▶ _EXERCISE PASSAGE_
- Born: September 29, 1999 (age 26) Kansai region, Japan
- Occupation: Voice actress
- Years active: 2018–present
- Agent: Haikyō
- Notable work: Selection Project as Rena Hananoi; Bocchi the Rock! as Ryō Yamada; Raven of the Inner Palace as Liu Shouxue;
- Website: smavoice.jp/s/sma03/artist/79

= Saku Mizuno =

Japanese voice actress and singer (born 1999)

Saku Mizuno (水野 朔, Mizuno Saku) is a Japanese voice actress who is affiliated with Haikyō. She made her entertainment debut in 2018, and in 2021 she played her first main anime role as Rena Hananoi in the series Selection Project.

==Career==
Mizuno was born on September 29, 1999. She started entertainment activities after being a finalist at an audition in 2016. She started a YouTube channel in 2018. In 2020 she played the role of Akira Hirose in the mobile game Baton Relay.

Mizuno played her first main role in an anime in 2021, voicing Rena Hananoi in Selection Project. The following year, she was cast as Ryō Yamada in Bocchi the Rock! and Liu Shouxue in Raven of the Inner Palace.

In 2022, Mizuno became a member of Seiyū E-Sports-bu, a group of Japanese voice actors that are streaming games on YouTube and Tiktok.

Mizuno was previously signed with Sony Music Artists. On April 12, 2025, Mizuno announced that she will be leaving Sony Music Artists on May 31, 2025. She joined Haikyō on June 1, 2025.

▶ _SUPPLIED DATA_
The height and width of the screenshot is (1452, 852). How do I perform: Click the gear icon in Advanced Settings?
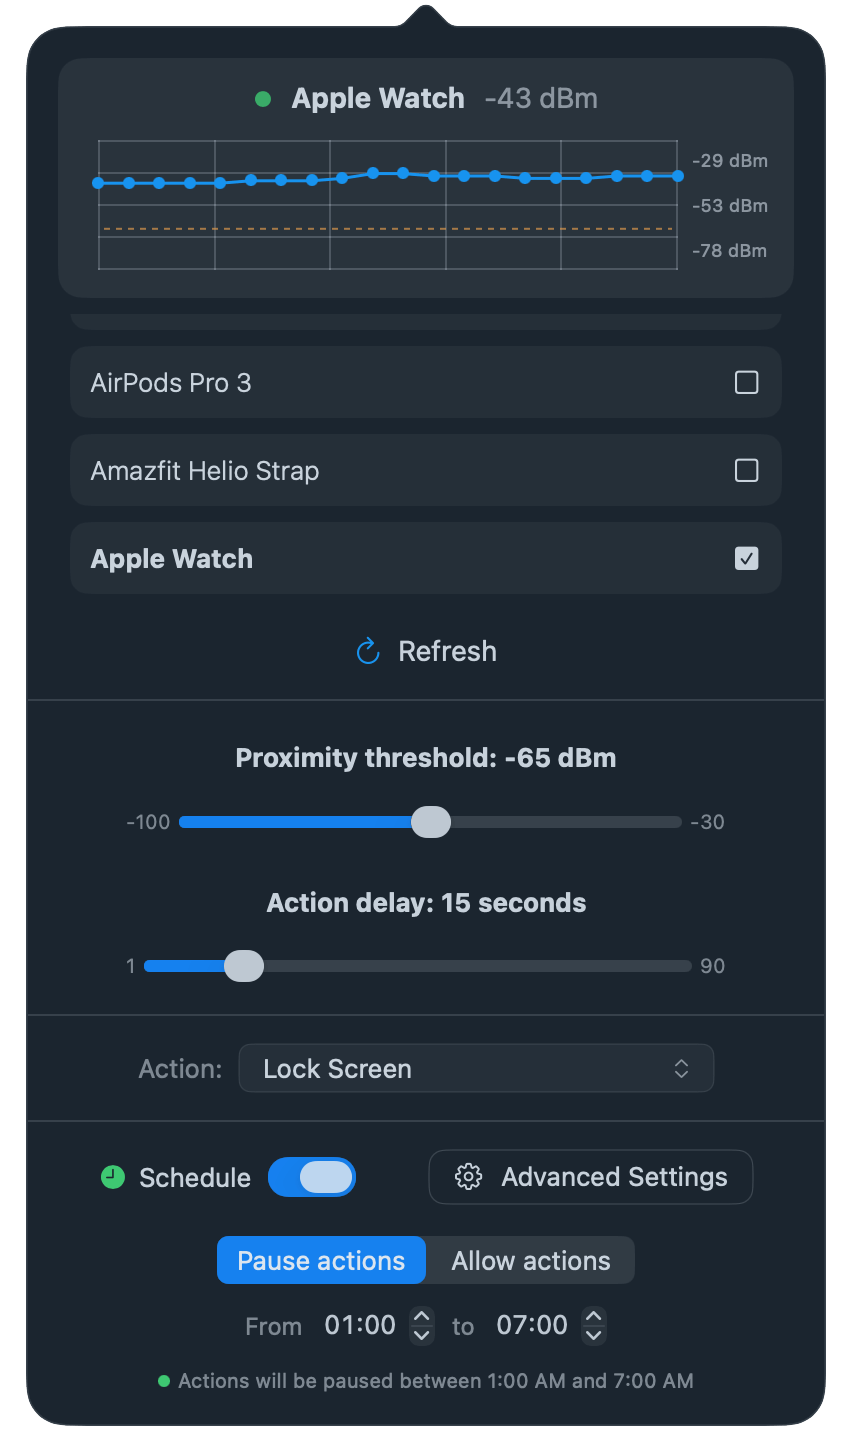(x=468, y=1177)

▶ _ABOUT THIS EXERCISE_
Answer these questions from the Saku Mizuno article:
1. In what year was Mizuno a finalist at an audition?
2. What role did she play in the mobile game Baton Relay?
3. On what date did she join Haikyō?

▶ _TASK SOLUTION_
1. 2016
2. Akira Hirose
3. June 1, 2025